Blockchain Technology Could Enable Mobile Voting
This week the Government Accountability Office announced it will investigate President Donald Trump's voter fraud commission, as voter fraud continues to be an elusive yet controversial issue in the United States. Vinny Lingham, CEO of the blockchain-based identity startup Civic, told International Business Times that blockchain technology could help eliminate concerns about voter fraud while also making the process more accessible.
“If people could vote on their mobile phones from anywhere in the world, with safety, security, etc., and they could do it anonymously but still have a voter role, be registered and do it securely on a blockchain where there is no double counting and without having to do ballots,” Lingham told IBT. “You could make the world a better place because now you have a more engaged civic populace."
There is at least one startup, Horizon State, developing a blockchain platform for public voting. “The same kind of transfer that makes a bitcoin transaction possible could be applied to voting,” Jamie Skella, Horizon State’s Chief Product Officer in Australia, told IBT. “The inspiration for this project came from a nonprofit I was involved with called MiVote.”

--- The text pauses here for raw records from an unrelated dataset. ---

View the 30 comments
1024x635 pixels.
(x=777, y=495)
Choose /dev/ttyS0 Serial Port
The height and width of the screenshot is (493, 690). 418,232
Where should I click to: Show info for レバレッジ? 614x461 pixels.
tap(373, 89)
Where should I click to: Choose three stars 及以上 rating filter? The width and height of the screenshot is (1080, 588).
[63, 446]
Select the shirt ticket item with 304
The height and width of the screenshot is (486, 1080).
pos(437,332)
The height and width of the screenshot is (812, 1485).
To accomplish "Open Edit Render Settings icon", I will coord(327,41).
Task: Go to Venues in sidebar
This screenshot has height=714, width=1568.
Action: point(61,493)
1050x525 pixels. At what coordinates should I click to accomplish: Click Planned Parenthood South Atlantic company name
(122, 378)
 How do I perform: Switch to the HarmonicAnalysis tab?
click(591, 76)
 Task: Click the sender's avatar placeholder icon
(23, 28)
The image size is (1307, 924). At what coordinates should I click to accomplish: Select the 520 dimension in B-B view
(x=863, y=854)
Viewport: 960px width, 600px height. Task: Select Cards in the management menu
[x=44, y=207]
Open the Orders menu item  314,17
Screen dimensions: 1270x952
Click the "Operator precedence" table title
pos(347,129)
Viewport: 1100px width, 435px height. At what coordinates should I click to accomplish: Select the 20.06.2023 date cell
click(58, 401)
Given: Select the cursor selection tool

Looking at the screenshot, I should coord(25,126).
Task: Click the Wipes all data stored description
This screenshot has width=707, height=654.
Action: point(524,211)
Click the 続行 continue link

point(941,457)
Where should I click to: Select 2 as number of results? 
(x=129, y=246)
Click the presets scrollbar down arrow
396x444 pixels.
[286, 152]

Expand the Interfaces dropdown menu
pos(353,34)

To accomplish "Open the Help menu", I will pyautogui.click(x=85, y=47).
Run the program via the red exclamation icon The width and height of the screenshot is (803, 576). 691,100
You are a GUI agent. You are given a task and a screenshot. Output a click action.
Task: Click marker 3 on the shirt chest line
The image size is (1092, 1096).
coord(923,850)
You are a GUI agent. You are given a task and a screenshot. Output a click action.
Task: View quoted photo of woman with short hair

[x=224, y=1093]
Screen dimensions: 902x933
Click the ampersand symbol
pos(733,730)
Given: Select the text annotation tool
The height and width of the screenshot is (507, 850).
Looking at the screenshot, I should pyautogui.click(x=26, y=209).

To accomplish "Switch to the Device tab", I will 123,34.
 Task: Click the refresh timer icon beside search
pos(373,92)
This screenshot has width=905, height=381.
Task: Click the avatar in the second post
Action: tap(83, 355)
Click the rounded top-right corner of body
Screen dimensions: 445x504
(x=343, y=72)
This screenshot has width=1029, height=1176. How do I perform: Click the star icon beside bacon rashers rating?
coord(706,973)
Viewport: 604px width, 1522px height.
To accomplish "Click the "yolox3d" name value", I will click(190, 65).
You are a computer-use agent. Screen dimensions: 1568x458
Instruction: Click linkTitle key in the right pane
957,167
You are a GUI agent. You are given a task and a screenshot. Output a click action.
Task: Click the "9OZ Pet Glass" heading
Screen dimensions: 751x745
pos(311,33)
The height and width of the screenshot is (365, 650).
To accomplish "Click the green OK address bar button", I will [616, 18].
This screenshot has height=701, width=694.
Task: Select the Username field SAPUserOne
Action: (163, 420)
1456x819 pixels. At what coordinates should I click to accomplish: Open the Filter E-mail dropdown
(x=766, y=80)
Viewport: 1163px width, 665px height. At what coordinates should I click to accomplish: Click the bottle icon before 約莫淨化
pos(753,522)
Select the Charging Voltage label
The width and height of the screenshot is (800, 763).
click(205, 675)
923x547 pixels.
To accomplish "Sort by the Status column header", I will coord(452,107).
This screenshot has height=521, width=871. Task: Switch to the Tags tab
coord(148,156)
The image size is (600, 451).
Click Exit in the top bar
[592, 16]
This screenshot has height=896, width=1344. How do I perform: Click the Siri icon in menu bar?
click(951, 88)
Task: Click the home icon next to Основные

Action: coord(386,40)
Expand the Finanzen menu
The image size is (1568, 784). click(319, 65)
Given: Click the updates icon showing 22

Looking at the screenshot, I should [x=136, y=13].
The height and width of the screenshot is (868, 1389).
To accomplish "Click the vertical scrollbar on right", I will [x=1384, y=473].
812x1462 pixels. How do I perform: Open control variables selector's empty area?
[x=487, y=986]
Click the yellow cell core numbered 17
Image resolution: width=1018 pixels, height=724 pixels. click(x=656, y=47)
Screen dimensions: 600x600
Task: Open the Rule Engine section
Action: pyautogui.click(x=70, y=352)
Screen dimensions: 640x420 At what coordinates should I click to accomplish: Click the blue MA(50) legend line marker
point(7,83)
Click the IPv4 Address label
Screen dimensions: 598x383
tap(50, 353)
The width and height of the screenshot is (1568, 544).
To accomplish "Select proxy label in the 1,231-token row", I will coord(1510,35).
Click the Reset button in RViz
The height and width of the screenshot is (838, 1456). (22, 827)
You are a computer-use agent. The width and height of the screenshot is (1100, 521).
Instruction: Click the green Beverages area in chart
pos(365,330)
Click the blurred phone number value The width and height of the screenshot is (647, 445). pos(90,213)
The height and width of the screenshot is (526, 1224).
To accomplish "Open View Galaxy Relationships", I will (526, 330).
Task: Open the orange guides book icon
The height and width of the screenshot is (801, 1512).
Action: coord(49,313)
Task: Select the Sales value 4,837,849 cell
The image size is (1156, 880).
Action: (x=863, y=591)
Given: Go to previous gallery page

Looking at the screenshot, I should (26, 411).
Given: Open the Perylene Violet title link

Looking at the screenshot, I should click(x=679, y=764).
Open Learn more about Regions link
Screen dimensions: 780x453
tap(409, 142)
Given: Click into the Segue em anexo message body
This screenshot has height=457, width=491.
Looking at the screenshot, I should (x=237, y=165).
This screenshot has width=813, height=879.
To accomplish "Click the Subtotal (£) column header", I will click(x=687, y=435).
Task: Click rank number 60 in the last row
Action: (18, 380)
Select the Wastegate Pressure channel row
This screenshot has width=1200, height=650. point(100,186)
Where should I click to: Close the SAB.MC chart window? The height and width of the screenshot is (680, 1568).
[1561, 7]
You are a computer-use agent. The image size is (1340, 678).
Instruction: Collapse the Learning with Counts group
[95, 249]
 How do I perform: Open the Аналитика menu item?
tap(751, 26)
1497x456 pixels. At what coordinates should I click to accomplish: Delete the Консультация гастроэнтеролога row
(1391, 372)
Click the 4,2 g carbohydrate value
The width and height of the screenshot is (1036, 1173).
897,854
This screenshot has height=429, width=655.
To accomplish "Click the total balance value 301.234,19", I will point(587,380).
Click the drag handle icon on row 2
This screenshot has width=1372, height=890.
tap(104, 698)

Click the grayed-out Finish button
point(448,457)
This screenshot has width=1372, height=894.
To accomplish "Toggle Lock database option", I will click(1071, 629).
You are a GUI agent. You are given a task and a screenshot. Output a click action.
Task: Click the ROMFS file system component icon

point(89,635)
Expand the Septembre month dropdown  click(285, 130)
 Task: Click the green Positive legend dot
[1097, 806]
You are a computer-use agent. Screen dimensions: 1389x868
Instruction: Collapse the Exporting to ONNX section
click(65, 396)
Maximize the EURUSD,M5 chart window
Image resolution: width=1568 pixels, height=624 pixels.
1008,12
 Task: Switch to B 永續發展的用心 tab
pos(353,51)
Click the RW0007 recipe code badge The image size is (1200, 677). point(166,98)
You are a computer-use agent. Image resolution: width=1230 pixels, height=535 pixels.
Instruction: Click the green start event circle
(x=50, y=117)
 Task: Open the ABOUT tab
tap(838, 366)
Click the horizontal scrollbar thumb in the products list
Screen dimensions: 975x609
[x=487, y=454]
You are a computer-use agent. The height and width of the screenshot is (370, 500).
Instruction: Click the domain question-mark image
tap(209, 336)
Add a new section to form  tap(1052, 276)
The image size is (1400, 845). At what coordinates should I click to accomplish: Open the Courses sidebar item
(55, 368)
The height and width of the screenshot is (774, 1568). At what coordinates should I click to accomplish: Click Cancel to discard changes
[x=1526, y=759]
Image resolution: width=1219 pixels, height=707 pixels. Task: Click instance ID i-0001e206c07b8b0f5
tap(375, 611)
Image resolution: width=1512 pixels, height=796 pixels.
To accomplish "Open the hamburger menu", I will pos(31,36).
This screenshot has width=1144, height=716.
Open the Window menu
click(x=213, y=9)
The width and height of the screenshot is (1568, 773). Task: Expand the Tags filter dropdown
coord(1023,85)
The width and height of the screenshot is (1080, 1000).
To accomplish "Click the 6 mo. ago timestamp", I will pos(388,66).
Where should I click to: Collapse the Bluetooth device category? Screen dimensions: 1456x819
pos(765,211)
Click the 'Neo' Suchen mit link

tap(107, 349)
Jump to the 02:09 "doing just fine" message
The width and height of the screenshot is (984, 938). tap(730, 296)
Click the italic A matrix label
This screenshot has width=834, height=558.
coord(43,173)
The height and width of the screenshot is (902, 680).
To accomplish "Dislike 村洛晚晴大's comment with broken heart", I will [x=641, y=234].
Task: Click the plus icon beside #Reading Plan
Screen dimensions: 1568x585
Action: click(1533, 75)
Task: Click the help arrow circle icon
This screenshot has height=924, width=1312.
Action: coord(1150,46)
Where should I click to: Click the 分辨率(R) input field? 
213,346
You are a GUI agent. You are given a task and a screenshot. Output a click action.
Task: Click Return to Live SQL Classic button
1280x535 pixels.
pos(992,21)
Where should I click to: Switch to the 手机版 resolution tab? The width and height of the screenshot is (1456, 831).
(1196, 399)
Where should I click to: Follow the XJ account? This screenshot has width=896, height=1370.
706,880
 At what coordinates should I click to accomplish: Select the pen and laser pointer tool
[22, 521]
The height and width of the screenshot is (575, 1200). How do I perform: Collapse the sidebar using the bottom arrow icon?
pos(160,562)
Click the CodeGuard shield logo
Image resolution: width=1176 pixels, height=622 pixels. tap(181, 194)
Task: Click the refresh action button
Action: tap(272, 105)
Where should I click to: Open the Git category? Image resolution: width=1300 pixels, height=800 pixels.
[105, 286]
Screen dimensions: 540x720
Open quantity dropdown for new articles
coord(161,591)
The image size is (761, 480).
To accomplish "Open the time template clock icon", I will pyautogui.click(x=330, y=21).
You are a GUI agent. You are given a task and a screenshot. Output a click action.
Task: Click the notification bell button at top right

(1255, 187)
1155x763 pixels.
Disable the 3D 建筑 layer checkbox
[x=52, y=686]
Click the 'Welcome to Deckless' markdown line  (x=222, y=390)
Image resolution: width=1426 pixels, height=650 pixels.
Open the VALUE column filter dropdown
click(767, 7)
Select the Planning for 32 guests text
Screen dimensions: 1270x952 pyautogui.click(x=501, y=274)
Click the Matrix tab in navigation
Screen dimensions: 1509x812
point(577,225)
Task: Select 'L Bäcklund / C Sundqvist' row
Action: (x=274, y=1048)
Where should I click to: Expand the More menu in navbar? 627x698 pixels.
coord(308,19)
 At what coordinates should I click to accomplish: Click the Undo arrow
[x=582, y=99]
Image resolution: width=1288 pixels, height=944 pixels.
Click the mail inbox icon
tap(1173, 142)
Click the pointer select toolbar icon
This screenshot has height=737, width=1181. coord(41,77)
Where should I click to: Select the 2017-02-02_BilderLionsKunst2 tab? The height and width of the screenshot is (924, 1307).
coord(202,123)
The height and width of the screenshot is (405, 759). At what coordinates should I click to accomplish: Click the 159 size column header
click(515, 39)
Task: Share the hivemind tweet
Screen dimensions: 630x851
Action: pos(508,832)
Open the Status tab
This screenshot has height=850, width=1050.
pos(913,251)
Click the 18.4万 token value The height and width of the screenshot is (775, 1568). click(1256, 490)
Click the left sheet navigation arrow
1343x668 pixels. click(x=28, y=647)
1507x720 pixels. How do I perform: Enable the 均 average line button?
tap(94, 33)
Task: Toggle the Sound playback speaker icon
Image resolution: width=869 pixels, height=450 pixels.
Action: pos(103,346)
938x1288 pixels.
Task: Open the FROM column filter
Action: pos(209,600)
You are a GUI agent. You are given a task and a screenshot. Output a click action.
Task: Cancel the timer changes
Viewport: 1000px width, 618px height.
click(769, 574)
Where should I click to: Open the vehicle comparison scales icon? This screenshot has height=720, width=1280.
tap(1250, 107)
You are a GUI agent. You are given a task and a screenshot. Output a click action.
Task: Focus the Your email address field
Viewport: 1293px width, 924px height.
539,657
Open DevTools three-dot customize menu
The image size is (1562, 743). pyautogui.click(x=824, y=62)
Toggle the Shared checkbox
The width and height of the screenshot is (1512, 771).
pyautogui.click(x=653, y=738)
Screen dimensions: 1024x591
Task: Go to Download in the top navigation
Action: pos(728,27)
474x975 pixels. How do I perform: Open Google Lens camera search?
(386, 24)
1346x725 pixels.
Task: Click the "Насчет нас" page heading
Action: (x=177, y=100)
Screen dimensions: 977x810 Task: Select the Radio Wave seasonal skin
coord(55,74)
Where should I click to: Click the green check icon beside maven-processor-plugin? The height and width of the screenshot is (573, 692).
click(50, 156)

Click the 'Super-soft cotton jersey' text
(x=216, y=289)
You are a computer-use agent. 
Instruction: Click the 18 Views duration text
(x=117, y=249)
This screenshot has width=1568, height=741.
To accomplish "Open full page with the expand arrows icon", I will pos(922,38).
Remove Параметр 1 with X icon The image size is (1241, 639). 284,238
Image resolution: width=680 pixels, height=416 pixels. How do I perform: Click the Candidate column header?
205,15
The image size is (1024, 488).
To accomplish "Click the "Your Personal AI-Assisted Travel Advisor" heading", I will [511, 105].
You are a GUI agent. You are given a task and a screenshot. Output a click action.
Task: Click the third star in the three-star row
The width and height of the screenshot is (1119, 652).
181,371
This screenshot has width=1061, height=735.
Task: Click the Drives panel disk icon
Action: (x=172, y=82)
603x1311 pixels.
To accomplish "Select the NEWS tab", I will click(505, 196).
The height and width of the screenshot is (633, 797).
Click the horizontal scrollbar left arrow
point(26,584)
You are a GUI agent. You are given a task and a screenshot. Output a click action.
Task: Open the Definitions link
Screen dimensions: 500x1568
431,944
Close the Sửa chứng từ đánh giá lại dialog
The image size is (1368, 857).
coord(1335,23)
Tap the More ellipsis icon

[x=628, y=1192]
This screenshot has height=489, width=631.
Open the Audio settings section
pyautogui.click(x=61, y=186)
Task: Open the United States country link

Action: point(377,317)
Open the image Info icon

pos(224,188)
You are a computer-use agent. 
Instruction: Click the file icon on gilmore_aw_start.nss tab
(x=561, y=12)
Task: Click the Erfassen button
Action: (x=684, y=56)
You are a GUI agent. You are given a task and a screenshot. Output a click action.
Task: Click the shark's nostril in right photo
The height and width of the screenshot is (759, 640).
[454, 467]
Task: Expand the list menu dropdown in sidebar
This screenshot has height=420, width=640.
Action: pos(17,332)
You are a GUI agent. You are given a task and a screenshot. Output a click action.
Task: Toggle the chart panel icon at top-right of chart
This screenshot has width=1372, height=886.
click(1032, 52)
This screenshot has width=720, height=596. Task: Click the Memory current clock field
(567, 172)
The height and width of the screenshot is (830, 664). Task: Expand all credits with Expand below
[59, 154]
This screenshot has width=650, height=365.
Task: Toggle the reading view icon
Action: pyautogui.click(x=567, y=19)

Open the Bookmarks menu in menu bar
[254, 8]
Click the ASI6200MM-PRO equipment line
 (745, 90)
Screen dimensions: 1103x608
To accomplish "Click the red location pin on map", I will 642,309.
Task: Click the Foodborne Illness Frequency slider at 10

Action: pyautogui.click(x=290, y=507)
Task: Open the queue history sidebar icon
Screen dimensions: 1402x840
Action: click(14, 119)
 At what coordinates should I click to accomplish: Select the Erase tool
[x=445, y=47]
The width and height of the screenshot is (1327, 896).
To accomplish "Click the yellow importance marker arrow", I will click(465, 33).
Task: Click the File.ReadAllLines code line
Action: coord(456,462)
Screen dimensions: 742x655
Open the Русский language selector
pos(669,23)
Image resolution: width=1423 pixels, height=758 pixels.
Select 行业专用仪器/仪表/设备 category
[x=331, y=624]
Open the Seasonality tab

Horizon State co-founder, Jamie Skella, at the Collective Campus co-working space in Melbourne, Australia. Photo: Horizon State
MiVote has an educational platform to help Australian voters learn about key issues and a mobile app that allows users to directly vote on where the corresponding political party will stand on these issues. Instead of merely electing the representative, the mobile app gives users a direct way to influence the politician’s choices.
Now Horizon State is crowdfunding for its new blockchain platform through a token sale, which will launch in October 30. So far they raised over $350,000 in token pre-sales and aim to raise a minimum of $500,000 in order to launch. Any additional funds will help the project expand globally.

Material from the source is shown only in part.